Siempre hay, de entre los cientos de libros que las editoriales y distribuidoras nos ofrecen a los libreros, ejemplares que no pasan inadvertidos.  «La librería ambulante» es uno de ellos no sólo por su sugerente título y su cuidada edición sino por ser un título hasta la fecha inédito en nuestro país pese a que fue publicado en 1917.

La editorial Periférica nos ofrece este clásico de la literatura norteamericana del autor Christopher Morley. Ambientado en la Norteamérica rural de principios de siglo XX y en sus paisajes idílicos nos acerca a la vida de los hermanos Andrew y Hellen McGill y en su apacible existencia en la granja que habitan desde hace 15 años.
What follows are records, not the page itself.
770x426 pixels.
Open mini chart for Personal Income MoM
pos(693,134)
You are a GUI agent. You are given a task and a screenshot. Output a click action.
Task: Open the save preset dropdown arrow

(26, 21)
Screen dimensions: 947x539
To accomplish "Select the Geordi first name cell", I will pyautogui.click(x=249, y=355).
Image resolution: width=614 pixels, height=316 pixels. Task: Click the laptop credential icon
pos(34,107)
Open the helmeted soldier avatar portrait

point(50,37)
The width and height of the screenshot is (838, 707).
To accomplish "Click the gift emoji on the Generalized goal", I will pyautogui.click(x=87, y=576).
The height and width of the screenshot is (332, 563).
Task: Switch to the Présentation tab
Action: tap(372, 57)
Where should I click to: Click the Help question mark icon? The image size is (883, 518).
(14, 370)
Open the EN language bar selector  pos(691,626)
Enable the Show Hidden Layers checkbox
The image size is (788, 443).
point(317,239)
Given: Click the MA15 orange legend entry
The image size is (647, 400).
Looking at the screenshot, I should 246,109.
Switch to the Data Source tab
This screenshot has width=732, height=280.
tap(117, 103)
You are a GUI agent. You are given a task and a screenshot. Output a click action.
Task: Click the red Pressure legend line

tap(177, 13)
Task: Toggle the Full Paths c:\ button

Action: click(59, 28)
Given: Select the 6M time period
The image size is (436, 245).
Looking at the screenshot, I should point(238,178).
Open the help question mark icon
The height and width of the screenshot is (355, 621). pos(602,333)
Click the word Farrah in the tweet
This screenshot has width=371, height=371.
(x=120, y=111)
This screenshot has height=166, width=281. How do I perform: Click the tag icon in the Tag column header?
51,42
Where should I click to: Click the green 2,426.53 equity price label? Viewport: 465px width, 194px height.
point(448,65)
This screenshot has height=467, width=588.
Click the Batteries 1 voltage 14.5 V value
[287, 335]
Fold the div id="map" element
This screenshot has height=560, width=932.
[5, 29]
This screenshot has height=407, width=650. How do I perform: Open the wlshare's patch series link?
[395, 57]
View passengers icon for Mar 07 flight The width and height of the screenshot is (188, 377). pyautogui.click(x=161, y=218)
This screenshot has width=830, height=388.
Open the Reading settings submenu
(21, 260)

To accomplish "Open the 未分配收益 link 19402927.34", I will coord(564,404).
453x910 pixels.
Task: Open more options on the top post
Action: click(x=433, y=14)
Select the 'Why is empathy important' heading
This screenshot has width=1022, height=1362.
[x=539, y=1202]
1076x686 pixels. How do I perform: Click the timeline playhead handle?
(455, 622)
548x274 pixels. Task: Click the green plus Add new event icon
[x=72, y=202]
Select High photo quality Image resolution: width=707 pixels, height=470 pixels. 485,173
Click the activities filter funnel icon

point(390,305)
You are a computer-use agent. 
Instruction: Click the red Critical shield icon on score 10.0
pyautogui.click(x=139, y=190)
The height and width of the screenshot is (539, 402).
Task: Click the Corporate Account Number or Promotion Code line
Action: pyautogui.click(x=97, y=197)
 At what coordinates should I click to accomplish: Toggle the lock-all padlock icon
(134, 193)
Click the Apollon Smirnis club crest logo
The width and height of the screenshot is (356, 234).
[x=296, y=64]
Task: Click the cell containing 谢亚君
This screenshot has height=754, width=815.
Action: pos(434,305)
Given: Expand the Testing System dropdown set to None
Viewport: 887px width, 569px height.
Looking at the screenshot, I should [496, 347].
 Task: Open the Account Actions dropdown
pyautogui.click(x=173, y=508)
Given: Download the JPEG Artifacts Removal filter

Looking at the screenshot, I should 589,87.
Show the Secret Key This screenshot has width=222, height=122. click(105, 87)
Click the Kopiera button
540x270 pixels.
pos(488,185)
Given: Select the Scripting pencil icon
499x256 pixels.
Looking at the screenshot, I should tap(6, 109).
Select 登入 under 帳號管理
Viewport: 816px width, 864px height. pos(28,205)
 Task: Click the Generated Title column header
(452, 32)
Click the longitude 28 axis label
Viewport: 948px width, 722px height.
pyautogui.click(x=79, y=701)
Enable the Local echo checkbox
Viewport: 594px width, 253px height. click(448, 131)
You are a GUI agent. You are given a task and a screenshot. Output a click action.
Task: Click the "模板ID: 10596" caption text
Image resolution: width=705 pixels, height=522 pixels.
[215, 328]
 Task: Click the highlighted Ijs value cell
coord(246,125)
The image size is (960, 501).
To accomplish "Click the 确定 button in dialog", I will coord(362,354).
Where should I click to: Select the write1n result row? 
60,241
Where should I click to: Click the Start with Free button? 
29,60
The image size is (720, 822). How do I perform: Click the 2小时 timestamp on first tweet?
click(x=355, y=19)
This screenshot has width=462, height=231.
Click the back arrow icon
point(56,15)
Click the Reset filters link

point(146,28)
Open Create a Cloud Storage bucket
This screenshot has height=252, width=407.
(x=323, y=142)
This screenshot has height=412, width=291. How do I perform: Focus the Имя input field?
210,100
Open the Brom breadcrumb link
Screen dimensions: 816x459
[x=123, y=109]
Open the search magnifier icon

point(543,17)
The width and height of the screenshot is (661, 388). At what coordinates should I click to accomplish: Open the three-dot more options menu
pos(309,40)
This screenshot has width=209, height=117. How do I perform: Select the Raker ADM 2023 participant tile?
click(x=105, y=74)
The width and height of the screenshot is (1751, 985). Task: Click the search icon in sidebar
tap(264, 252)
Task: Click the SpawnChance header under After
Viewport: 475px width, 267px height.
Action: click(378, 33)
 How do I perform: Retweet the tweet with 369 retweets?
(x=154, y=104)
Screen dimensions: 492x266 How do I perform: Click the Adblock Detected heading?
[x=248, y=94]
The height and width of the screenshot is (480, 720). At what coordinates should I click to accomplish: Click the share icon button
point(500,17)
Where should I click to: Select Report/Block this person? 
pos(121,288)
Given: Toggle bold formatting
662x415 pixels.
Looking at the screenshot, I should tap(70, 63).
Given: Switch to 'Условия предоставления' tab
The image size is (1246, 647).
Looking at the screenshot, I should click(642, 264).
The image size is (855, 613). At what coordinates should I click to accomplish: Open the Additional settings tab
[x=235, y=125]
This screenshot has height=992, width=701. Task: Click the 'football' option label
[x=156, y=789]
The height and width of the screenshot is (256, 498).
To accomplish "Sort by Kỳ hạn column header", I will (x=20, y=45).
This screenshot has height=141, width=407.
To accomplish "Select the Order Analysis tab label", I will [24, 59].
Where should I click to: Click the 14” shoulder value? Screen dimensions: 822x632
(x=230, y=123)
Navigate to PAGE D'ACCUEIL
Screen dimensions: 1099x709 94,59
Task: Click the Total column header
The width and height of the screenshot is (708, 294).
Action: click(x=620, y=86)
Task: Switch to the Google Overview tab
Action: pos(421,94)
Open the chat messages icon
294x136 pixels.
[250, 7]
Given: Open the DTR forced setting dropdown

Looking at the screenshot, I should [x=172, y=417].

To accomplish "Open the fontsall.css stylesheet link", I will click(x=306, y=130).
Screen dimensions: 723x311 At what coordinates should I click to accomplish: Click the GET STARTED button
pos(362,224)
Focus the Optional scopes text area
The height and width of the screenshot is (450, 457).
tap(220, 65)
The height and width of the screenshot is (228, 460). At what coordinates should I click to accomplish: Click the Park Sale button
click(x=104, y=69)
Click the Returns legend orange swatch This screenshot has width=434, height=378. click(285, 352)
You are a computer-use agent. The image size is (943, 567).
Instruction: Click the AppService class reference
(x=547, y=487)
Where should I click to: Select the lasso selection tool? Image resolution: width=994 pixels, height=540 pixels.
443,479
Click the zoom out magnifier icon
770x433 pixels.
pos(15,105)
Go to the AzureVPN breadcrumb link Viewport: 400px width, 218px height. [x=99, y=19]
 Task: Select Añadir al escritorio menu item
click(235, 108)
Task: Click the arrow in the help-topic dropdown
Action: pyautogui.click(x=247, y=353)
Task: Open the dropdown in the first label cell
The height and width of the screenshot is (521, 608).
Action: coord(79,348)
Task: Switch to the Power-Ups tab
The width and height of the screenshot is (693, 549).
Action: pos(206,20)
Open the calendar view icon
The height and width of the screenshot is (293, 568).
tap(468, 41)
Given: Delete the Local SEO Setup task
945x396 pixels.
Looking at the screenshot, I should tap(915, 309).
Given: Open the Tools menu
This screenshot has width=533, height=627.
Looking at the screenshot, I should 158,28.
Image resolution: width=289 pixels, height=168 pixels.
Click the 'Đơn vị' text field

Andrew alterna las labores agrícolas de la granja con su afición por la escritura que le llevará a la publicación de un libro que le convierte en escritor de éxito mientras que Hellen, su hermana, siente que su vida languidece absorbida por las tareas domésticas. La paz de su hogar se verá alterada por la aparición del  quijotesco Roger Mifflin y su Parnaso ambulante. Así arranca esta historia que gira en torno al amor a los libros y a la literatura aunque no exenta de humor y aventuras.

Christopher Morley(1890-1957) nació en Haverford, Pensilvania. Estudió en Harverford College y posteriormente se matricularía en la universidad inglesa de Oxford para estudiar historia moderna durante tres años. De vuelta en Estados Unidos, se instaló en Nueva York y comenzó a trabajar en la editorial Doubleday. Pocos años después se convertiría, recorriendo Estados Unidos como columnista y reportero, en uno de los periodistas más prestigiosos de su época. Su primera novela, La librería ambulante, fue publicada en 1917, y en 1919 apareció The Haunted Bookshop (próximamente en Periférica). Su novela Kitty Foyle, publicada en 1939 y trasladada al cine con el mismo título (en España como Espejismo de amor), fue uno de los grandes éxitos de crítica y público del momento. Y su protagonista, Ginger Rogers, obtuvo un Oscar por su papel como Kitty. Inteligente, lúcido y sofisticado, fue un escritor de éxito y al mismo tiempo un escritor de culto. Sutil humorista, dijo de sí mismo que amaba tanto a Shakespeare como al Conan Doyle de las aventuras de Sherlock Holmes. Sin embargo, su dos grandes maestros fueron compatriotas suyos: Walt Whitman y Mark Twain.